[jcifs] Re: jcifs-1.2.4 stability fixes

Sat Oct 8 00:15:27 GMT 2005

On Fri, 7 Oct 2005 11:07:42 +0200
Lars Heete <hel at admin.de> wrote:

> > One of the main problems with your original patch was that it was mostly
> > irrelevant stuff. If you resubmit it with only the changes necessary to
> > make the client behave the way you want then I will reconsider it. Aside
> > from the bug regarding adding the session back to transport.sessions
> > introduced in 1.2.5 (and your original "live lock" issue), that code
>
> there also is the deadlock between sessionSetup and send introduced in 1.2.4 
> (doSend0/sendrecv calling disconnect on IOError). Anyway I think 

Do I know about this one? What is this one all about?

> disconnecting on  errors in other places then the transport thread is bogous, 
> because on a busy transport this will generate a queue of threads waiting on 
> the transport monitor trying to call disconnect. This would be no problem 
> alone, but there may be also threads waiting on the transport monitor for 
> sessionSetup or connect, so you get something like this
> 
> disconnect
> connect
> disconnect
> disconnect
> connect
> disconnect
> connect
> 
> untill all threads with sending errors are done.

Correct. Each thread is serialized so Thread1 tries and fails to connect
and calls disconnect. Then Thread2 wakes up tries and fails to connent
and calls disconnect. Then Thread3 and so on ad infinitum. AFAIC this
is the correct behavior because only one thread can be allowed to work
on changing the connection state of the transport.

The "test" branch changed this behavior slightly. When Thread1 gets an
error it calls disconnect and sets the state to be in "error". Thread2
then sees the state is "error", resets the state to 0 (not connected)
and then throws a "transport in error" exception. Thread3 then tries and
fails to connect and calls disconnect, etc. So the number of cycles is
effectively cut in half.

So what do you *want* to happen?

> here actually is an example using JCIFS-1.2.5 with my Crawler test  after a 
> single server-side transport close (actually not simple to trigger without 
> generating deadlocks, even when using only one session).
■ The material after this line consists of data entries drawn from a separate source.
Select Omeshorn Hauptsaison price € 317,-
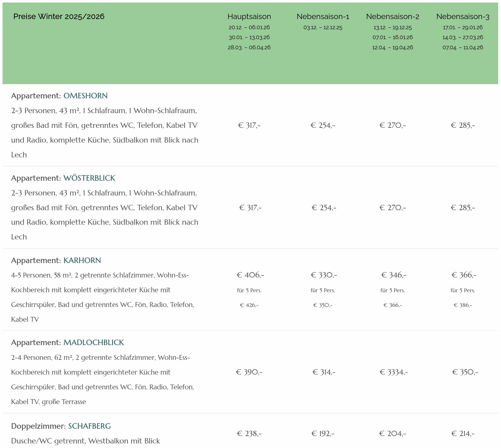 (249, 125)
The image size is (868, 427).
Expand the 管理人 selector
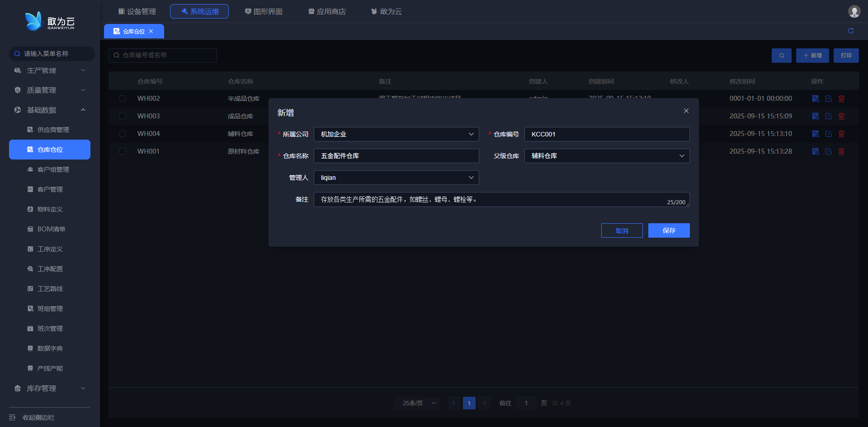click(x=396, y=178)
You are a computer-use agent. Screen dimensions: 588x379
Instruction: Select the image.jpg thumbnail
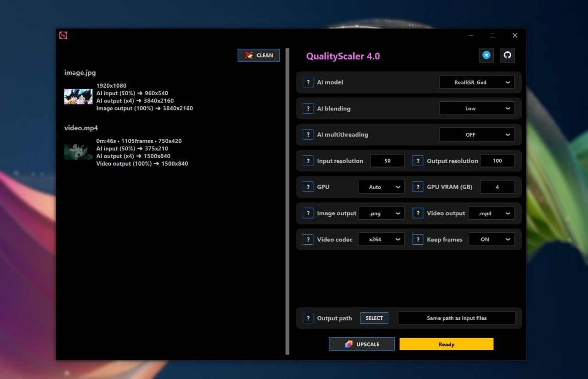(78, 97)
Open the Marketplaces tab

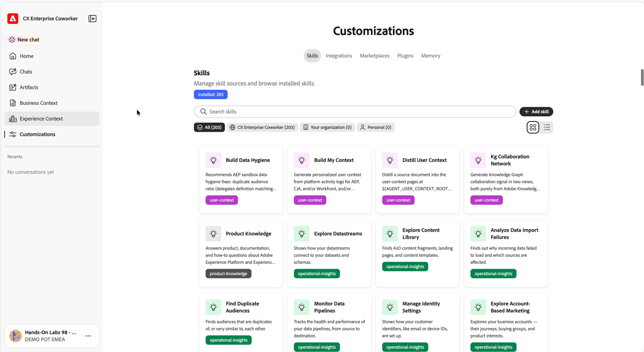tap(375, 56)
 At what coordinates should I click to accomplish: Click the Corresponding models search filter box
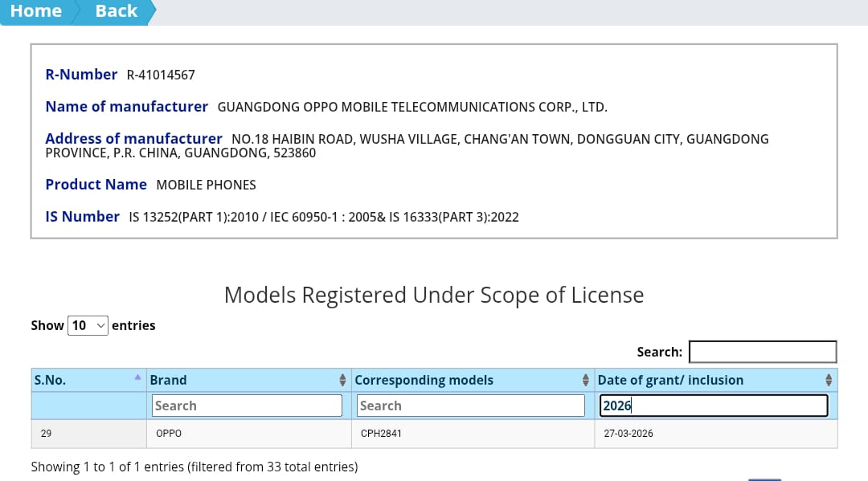(x=470, y=405)
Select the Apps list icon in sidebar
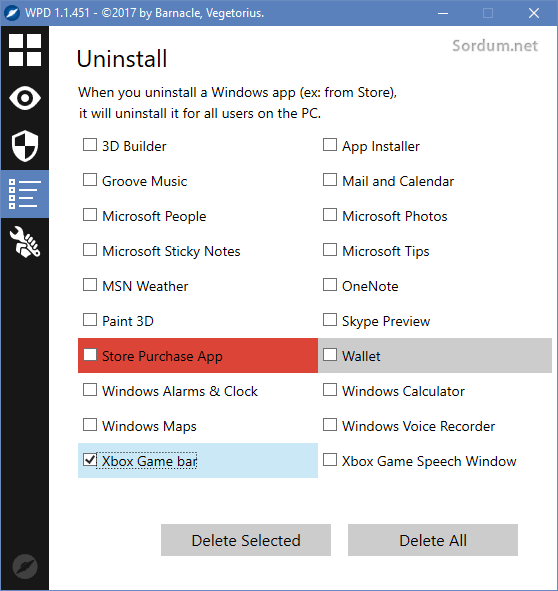 (25, 194)
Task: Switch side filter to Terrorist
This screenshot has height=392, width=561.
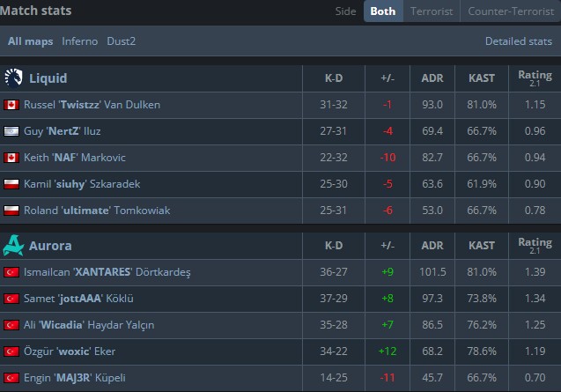Action: (x=431, y=12)
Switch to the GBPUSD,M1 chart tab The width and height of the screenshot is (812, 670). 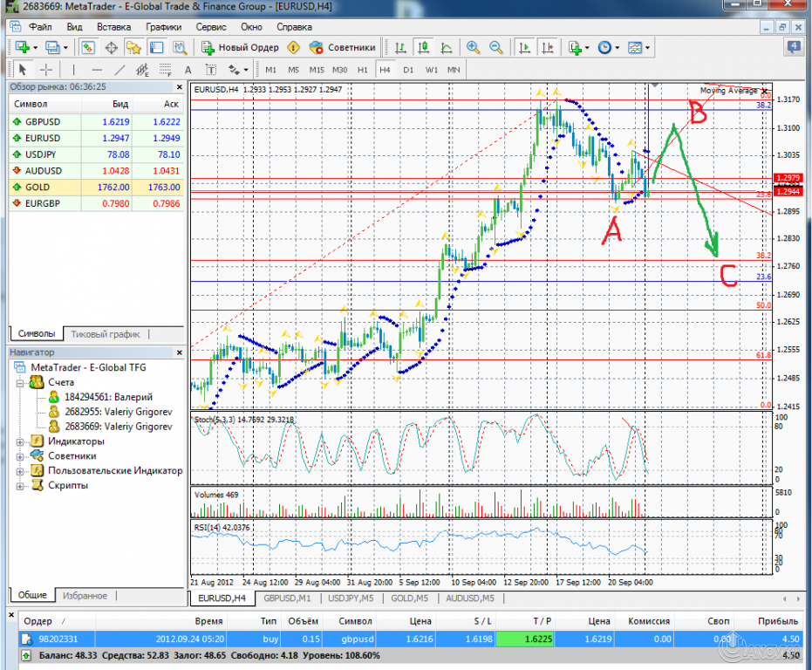click(x=288, y=598)
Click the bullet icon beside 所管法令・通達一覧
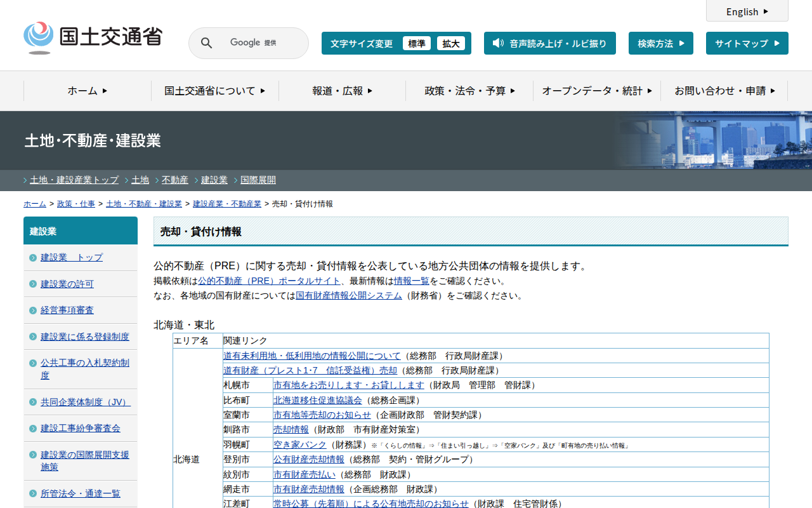This screenshot has width=812, height=508. coord(33,494)
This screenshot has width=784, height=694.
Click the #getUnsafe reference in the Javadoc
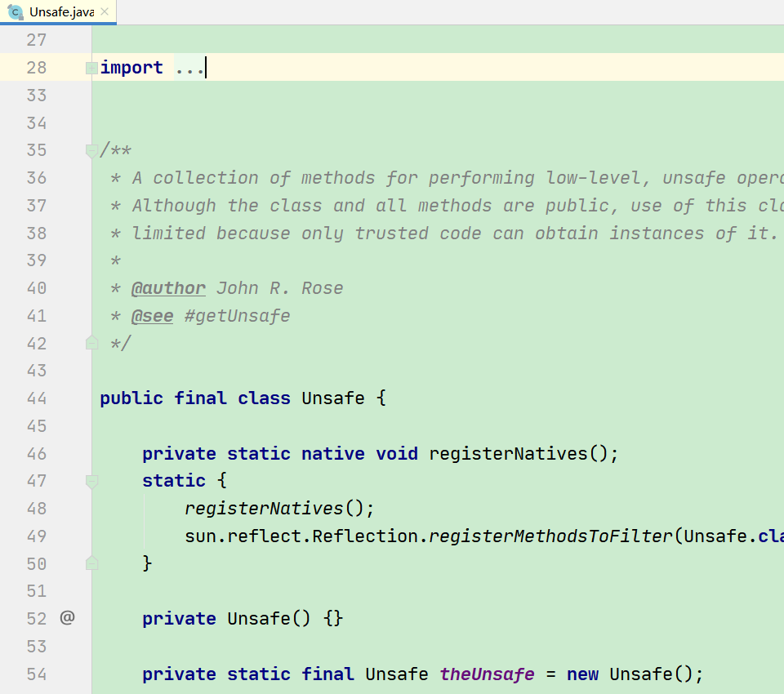click(x=237, y=315)
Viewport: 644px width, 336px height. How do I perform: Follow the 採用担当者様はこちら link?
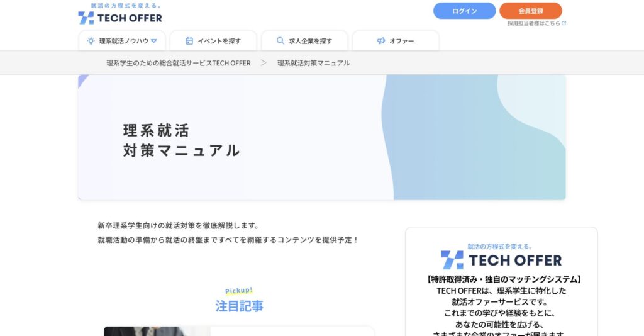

I inserted a log 
> message in connect and disconnect.  
> 
> disconnecting
> smb://194.39.184.7/test/test/CopyTo/DOMEditor/CVS/DOMEditor/domeditor/view/:
> jcifs.smb.SmbException:
> java.net.SocketException: Connection reset
>         at java.net.SocketOutputStream.socketWrite(SocketOutputStream.java:96)
>         at java.net.SocketOutputStream.write(SocketOutputStream.java:136)
>         at jcifs.smb.SmbTransport.doSend(SmbTransport.java:398)
>         at jcifs.util.transport.Transport.sendrecv(Transport.java:68)
>         at jcifs.smb.SmbTransport.send(SmbTransport.java:580)
<snip>
> connecting
> disconnecting
> connecting
> 
> This was the behavior I learned when anlyzing the problems in jcifs 1.1 that 
> never worked stable for the app i try to support. In jcifs-1.2 this was 
> changed to disconnecting only in the transport thread, but reintroduced in 
> 1.2.5 order to implement error handling when server drops open transport.

This seems like the correct behavior to me. I mean you got an exception
because the server closed the transport. Or am I misunderstanding you?

> Actually it may not be needed anymore even without my changes, since the 
> transport now handles peekKey()==null (have to check this).
> But the cancellation of active request on hard disconnect is something 
> definitly needed for correct error reporting (even with locking done right).
> My transport changes may be discussable, but are in no way irrelevant.
> 
> > [1] Note that lowering jcifs.smb.client.ssnLimit would probably suffice
> >     to resolve this issue. It was not really anticipated that the number
> >     of outstanding requests on a transport at one time would be more
> >     than say 2 or 3.
> Not really an option if you may have hundreds of sessions per server.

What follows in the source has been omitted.